Sinkende Schiffe und deutsche Arroganz

Seit mehr als 10 Jahren sprechen wir in Deutschland von der Digitalisierung, von großen Veränderungen, die auf uns zukommen werden, die unzählige Möglichkeiten und Risiken mit sich bringen. Während wir ständig von Transformation sprachen, zog der Rest der Welt an uns vorbei. Deutschland, einst Land der Dichter, Denker und Pioniere wurde zu einem Entwicklungsland, zu einer Nation, in der Bedenkenträger und Traditionalisten dafür sorgten, dass sich kaum etwas bewegte. Wir hätten an der Spitze einer technologischen Revolution stehen können, doch stattdessen reden wir heute noch von digitaler Transformation, von Breitbandausbau, von Grundlagenforschung und -schaffung. Wir rätseln, warum das nächste Google oder Facebook nicht aus Deutschland kommt und verstehen gar nicht, dass der Zug längst abgefahren ist und wir aufpassen sollten, dass der nächste nicht auch noch an uns vorbei in Richtung USA oder China donnert.

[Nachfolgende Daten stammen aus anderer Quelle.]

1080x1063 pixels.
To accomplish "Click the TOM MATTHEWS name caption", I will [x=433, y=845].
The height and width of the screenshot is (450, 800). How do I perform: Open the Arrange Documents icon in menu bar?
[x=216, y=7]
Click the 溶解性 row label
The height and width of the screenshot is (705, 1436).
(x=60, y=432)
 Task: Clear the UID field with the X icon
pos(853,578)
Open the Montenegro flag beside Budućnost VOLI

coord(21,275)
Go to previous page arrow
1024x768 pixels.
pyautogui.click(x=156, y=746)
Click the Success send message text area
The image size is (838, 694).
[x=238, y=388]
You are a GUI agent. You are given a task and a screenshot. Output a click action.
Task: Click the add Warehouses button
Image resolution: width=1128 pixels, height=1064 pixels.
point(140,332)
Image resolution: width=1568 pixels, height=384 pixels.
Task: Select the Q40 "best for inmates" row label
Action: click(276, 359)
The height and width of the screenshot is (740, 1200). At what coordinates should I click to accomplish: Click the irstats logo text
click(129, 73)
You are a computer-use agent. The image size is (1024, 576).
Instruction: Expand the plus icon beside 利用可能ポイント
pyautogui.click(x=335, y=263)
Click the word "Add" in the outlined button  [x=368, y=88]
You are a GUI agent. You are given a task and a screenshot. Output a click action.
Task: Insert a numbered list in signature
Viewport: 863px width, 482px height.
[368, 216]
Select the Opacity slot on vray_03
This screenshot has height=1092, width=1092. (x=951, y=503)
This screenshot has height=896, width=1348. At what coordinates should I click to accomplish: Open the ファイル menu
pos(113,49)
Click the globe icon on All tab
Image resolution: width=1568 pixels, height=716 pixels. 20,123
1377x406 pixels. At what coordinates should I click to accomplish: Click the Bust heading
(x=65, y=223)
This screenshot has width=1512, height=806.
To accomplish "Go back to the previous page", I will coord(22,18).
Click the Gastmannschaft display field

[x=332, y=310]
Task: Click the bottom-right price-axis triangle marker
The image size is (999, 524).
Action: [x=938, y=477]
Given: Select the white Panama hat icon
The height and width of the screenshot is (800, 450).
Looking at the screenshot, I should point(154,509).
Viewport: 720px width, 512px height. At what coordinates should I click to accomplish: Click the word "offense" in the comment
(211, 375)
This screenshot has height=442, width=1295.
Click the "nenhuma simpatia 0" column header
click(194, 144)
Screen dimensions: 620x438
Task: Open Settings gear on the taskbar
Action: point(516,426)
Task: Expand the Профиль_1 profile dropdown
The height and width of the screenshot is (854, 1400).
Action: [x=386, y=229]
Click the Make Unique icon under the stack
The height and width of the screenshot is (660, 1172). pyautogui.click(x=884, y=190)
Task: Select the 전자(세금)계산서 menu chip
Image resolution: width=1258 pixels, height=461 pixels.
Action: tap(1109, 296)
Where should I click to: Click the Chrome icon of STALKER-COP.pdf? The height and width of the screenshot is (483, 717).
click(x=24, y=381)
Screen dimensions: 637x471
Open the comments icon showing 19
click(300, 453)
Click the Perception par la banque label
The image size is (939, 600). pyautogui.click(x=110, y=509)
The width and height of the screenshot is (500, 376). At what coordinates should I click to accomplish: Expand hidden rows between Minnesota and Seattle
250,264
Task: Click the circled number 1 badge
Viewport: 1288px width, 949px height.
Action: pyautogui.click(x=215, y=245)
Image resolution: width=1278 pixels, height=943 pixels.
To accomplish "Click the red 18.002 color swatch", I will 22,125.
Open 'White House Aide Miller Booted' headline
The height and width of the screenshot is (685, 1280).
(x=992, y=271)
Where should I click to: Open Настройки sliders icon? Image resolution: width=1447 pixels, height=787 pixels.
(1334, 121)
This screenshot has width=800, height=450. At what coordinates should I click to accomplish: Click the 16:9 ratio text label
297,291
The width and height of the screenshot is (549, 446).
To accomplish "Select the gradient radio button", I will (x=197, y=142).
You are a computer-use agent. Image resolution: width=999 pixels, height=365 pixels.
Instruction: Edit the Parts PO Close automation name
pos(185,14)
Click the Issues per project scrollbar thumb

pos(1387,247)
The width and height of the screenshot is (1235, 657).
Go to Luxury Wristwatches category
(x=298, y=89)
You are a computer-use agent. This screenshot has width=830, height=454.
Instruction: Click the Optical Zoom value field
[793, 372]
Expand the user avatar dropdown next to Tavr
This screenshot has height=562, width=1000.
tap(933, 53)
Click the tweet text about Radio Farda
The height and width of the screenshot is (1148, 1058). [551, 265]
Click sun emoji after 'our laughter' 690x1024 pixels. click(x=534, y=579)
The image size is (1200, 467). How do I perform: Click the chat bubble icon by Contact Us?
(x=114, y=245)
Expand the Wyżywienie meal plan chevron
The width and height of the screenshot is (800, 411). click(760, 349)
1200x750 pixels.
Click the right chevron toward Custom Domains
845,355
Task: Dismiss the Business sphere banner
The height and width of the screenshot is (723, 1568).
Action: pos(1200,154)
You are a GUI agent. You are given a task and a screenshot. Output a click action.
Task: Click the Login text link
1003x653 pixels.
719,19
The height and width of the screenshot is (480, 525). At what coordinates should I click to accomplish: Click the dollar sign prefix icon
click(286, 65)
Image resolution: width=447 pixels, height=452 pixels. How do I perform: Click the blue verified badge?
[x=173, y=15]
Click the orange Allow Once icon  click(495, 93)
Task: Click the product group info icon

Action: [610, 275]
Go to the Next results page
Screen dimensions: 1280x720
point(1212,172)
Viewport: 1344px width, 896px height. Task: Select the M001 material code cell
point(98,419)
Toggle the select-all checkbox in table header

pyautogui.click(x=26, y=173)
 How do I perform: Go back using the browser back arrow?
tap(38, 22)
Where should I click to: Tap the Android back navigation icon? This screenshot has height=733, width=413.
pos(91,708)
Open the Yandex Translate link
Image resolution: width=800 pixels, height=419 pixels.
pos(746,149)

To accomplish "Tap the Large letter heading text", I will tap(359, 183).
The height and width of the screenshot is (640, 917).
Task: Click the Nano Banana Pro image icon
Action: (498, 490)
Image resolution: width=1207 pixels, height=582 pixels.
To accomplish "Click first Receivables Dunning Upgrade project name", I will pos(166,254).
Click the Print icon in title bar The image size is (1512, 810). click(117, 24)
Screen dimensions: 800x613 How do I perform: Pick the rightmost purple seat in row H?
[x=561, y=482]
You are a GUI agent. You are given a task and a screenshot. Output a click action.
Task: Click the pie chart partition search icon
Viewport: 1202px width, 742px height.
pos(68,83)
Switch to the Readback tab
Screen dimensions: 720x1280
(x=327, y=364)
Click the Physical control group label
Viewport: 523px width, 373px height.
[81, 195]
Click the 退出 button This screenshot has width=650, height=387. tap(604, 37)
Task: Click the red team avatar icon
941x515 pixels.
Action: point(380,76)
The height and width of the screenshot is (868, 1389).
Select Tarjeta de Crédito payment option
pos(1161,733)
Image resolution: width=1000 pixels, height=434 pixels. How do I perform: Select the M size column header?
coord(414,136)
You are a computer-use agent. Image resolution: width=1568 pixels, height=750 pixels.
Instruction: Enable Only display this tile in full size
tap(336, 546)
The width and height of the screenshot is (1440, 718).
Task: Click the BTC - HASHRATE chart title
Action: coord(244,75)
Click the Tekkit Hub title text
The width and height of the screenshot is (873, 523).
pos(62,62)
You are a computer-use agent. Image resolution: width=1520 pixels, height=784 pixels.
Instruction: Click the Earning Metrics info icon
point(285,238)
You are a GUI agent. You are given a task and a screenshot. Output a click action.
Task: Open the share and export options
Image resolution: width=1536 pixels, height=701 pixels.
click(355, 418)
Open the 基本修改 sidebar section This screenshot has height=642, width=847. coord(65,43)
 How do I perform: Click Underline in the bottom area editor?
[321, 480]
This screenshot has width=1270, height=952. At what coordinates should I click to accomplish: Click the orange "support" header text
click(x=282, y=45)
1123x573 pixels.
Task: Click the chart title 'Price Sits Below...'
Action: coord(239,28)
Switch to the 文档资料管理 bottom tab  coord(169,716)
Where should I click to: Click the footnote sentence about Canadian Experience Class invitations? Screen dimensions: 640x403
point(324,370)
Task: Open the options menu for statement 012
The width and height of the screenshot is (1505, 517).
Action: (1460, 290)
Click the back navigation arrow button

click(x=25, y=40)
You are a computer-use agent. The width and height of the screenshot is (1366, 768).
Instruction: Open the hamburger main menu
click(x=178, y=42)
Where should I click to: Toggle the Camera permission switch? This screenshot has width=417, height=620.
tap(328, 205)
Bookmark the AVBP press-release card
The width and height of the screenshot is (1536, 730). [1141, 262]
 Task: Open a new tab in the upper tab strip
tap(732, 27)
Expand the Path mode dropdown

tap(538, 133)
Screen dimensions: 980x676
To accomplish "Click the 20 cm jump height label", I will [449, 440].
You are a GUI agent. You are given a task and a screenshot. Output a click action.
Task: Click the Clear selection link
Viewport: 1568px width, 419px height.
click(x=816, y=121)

Wenn wir eine realistische Chance haben wollen, den Vorsprung aufzuholen, den China, Japan, Südkorea und die USA haben, müssten wir den Turbo einschalten, müssten aufhören zu diskutieren – müssten all das, was mit Digitalisierung zusammenhängt von jetzt auf gleich zur Selbstverständlichkeit werden lassen. Wir tun immer noch so, als wären Facebook, Google, Amazon und Co. neu, als müssten wir uns darauf erst einstellen, erst erforschen, was das mit Geschäftsmodellen macht – dafür ist es längst zu spät. Die großen Player im Westen und Osten sind längst zur essenziellen Infrastruktur, sind längst zu Strom und Wasser geworden.

Wir müssen endlich aufwachen, müssen endlich nach Vorne denken statt über „Trends“ zu sprechen, die längst mehr als ein Jahrzehnt alt sind. Was in den letzten zwei Jahrzehnten aus den USA kam, wird in den nächsten zehn Jahren in doppelter Geschwindigkeit und Schlagkraft aus Asien kommen. Wenn wir dann immer noch über Grundlagen sprechen statt darüber nachzudenken, wie die Zukunft aussehen könnte, sollten wir uns von einer deutschen Wirtschaftsmacht verabschieden, denn die wird es dann nicht mehr geben. Findet nicht bald ein Umdenken statt, können wir auf dem Deck der Titanic ein großes Abschiedskonzert spielen und zusehen, wie der Eisberg auf uns zukommt.

Gerade wir Deutschen glänzen immer noch mit einer unglaublichen Arroganz. Wir präsentieren uns als Industrienation, prahlen mit unserer Ingenieurskunst und spielen uns politisch ganz groß auf. In Wahrheit sollten wir uns in Demut und Selbstkritik üben, sollten dafür sorgen, dass sich das, was in den letzten zwei Jahrzehnten geschah, nie wieder wiederholen wird.

Wenn wir das Ruder herumreißen wollen, müssen wir zusammenarbeiten, müssen unser Wissen, unsere Technologien und Erfahrungen in einen Topf werfen. Wenn wir uns wieder auf Kurs bringen wollen, müssen wir endlich untereinander Synergien nutzen. Wir Deutsche neigen dazu, alles unter Verschluss zu halten und unser eigenes Ding zu machen. Diese Zeiten sind vorbei. Ein Unternehmen allein kann gegen die Marktmacht der großen internationalen Player nicht mehr ankämpfen. Das hätte vor fünf Jahren vielleicht noch funktioniert – jetzt nicht mehr.